By Aram Arkun
Mirror-Spectator Staff
BOSTON – The Society for Armenian Studies (SAS) held a conference on Armenians in America on November 17 in Boston, along with its annual membership meeting. It sponsored several panels at the Middle East Studies Association (MESA) Annual Conference, which continued through the weekend ending on November 27 at Boston’s Marriott Copley Place. There were also a number of non-SAS sponsored presentations of papers on Armenian-related topics at the MESA conference. The National Association of Armenian Studies and Research (NAASR) cosponsored a reception at its Belmont headquarters together with SAS for the visiting Armenian scholars on November 18.
The SAS conference was opened by SAS President Prof. Barlow Der Mugrdechian, the Berberian Coordinator of the Armenian Studies Program and Director of the Center for Armenian Studies at Fresno State. He pointed out that this was the third consecutive year that SAS has organized conferences in conjunction with the annual SAS meeting.
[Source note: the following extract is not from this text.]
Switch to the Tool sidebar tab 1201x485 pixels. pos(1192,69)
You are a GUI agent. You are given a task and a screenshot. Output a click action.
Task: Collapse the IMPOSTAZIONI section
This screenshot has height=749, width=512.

The first conference panel, on Travel, Collective Memory and Homeland among Armenian-Americans, was chaired by Marc Mamigonian, NAASR’s Director of Academic Affairs. In it, Dr. Margaret Manoogian of Western Oregon University spoke on “Connections for Families Disrupted: Travels to Anatolia by Diasporans,” while Dr. Carel Bertram of San Francisco State University spoke about the role of music in identity in her presentation called “Coming to Terms with Home and Homeland.” Both talks in part use information from the trips organized by Armen Aroyan of California to Turkey.
Sona Nersisyan of the Institute of Archaeology and Ethnography of the National Academy of
Sciences of Armenia examined “Homeland Perception and Identity Construction: The Case of the Los Angeles Armenian Community.”